Decision Date | 15 March 2000 |
Citation | 746 A.2d 1277,252 Conn. 479 |
Court | Connecticut Supreme Court |
Parties | (Conn. 2000) TALLMADGE BROTHERS, INC., ET AL. v. IROQUOIS GAS TRANSMISSION SYSTEM, L.P. (SC 16201) |
James R. Fogarty, with whom was Carolyn A. Collins, for the appellant-appellee (defendant). Thomas M. Cassone, with whom, on the brief, were Lawrence M. Lapine, Robert S. Bello and Christopher T. Coburn, for the appellees-appellants (plaintiffs).
McDonald, C. J., and Borden, Norcott, Katz and Peters, Js.
OPINION
The dispositive issue in this appeal is whether a general release and merger clause contained in contracts between commercial parties operates to preclude any future claims of contractual liability against the party for whose benefit the general release was executed. We conclude that, under the circumstances of this case, the unambiguous language of the parties' contracts precludes any such claims of liability. Accordingly, we reverse the judgment of the trial court.

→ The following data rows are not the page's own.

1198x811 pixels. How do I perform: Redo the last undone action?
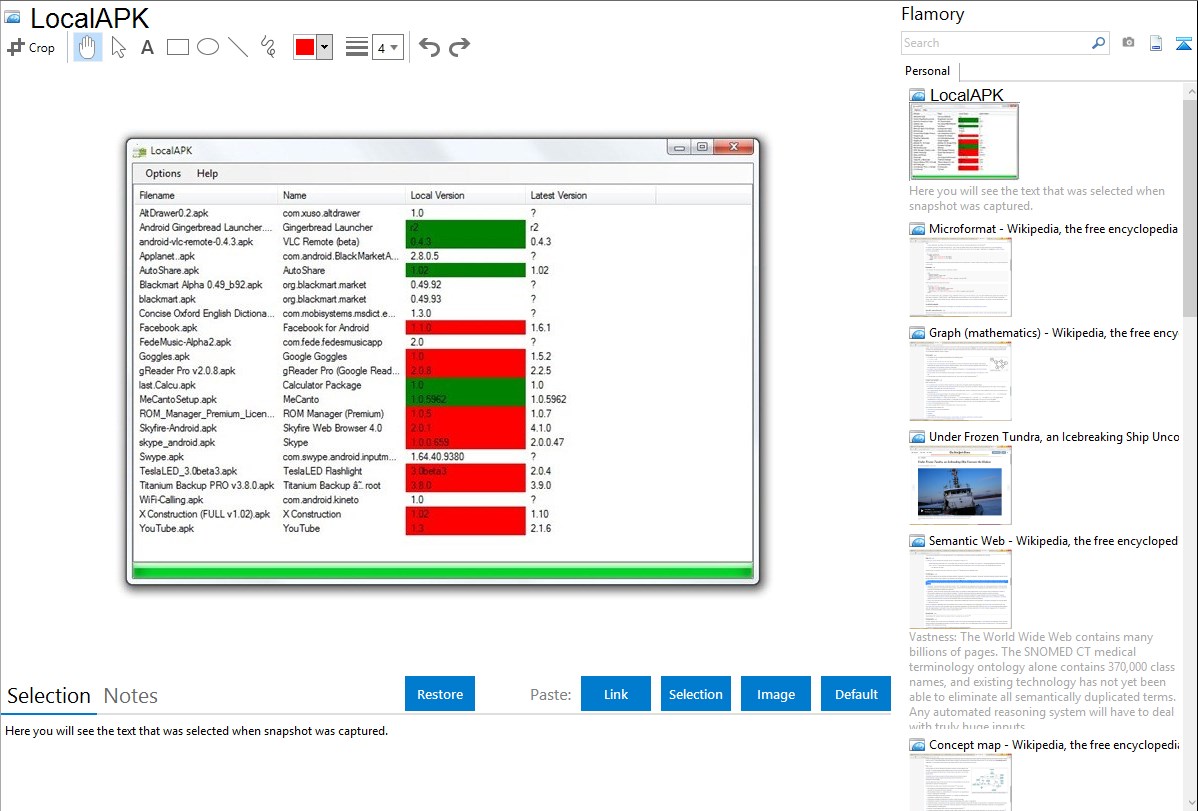point(459,47)
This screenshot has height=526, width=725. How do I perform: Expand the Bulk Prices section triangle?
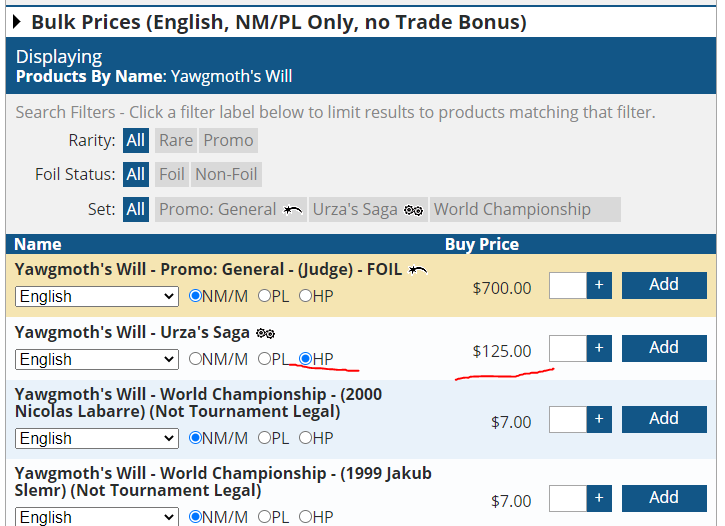pyautogui.click(x=18, y=22)
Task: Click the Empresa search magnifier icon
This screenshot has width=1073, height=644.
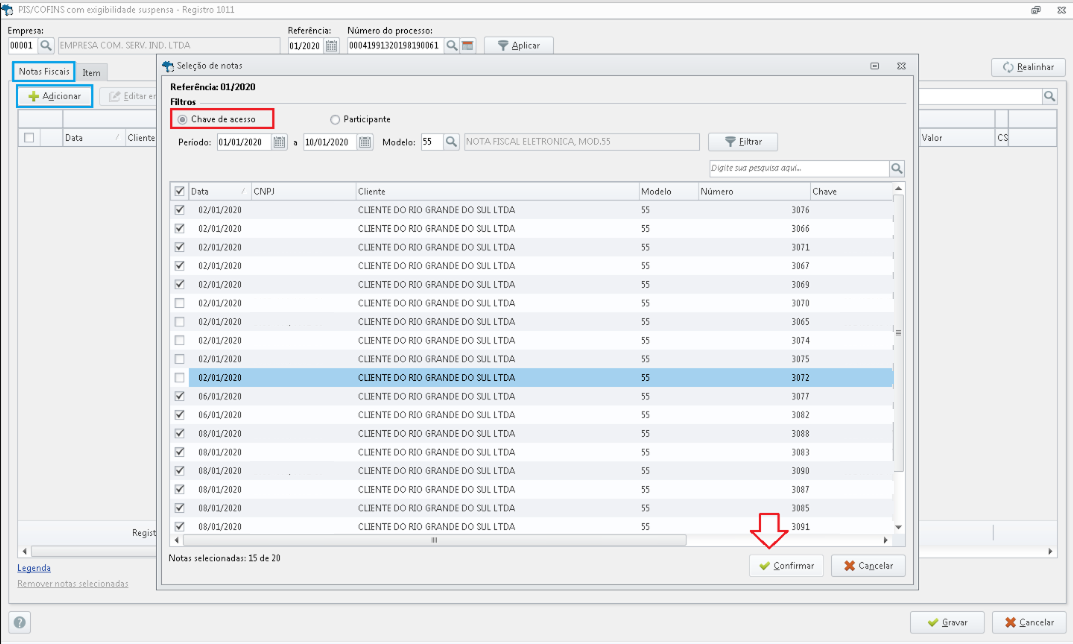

The plaintiffs, Tallmadge Brothers, Inc. (Tallmadge Brothers), and Robert J. Sabo, filed a ten count complaint against the defendant, Iroquois Gas Transmission System, L.P. The complaint contained, inter alia, claims for detrimental reliance, breach of contract, unfair trade practices, trespass and fraudulent misrepresentation. Subsequent to the filing of the plaintiffs' complaint, the parties agreed, pursuant to General Statutes §§ 52-425,1 to submit their case to a committee of the Superior Court, which would hear evidence, find facts and offer its legal recommendations to the court. The committee, former Superior Court Judge Nicholas A. Cioffi, recommended a finding in favor of the plaintiffs on the breach of contract counts and damages awards in the amount of $282,345 for Tallmadge Brothers and $54,000 for Sabo. Thereafter, the trial court, Lewis, J., modified the committee's findings and awards. The court rendered a judgment in favor of the plaintiffs in the amount of $3,203,852 for Tallmadge Brothers, and $355,388 for Sabo. The defendants appealed and the plaintiffs cross appealed from the judgment to the Appellate Court, and we transferred the case to this court pursuant to General Statutes §§ 51-199 (c) and Practice Book §§ 65-1.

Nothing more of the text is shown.